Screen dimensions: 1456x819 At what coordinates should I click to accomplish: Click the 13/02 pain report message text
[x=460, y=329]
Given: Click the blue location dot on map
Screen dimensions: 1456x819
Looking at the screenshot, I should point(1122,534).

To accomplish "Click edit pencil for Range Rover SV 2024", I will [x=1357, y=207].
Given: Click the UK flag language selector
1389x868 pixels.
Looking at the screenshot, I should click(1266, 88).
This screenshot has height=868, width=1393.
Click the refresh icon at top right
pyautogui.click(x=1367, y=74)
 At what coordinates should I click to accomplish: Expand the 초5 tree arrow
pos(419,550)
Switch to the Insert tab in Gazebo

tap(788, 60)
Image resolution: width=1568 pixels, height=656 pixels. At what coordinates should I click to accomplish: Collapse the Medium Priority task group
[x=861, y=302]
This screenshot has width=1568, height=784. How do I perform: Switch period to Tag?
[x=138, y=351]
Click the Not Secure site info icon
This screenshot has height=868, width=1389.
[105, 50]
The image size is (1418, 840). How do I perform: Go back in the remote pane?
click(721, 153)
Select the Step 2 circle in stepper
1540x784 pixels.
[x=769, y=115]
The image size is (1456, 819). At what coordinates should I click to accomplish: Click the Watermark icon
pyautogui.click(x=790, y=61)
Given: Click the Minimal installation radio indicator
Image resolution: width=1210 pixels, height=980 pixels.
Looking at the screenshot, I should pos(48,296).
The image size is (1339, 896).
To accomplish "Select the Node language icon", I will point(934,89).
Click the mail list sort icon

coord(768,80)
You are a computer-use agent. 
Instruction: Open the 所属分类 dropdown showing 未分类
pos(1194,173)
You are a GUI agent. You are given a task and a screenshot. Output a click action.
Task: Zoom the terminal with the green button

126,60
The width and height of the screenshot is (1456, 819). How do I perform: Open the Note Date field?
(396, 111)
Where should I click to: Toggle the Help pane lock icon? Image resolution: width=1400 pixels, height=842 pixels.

···

_Task to complete:_
No lines before the one containing "Instruction: Open the" belong in the answer; write out that line and each one after it exactly, through the end of the records.

_Completed exercise:_
Instruction: Open the 所属分类 dropdown showing 未分类
pos(1194,173)
You are a GUI agent. You are given a task and a screenshot. Output a click action.
Task: Zoom the terminal with the green button

126,60
The width and height of the screenshot is (1456, 819). How do I perform: Open the Note Date field?
(396, 111)
Where should I click to: Toggle the Help pane lock icon? Image resolution: width=1400 pixels, height=842 pixels.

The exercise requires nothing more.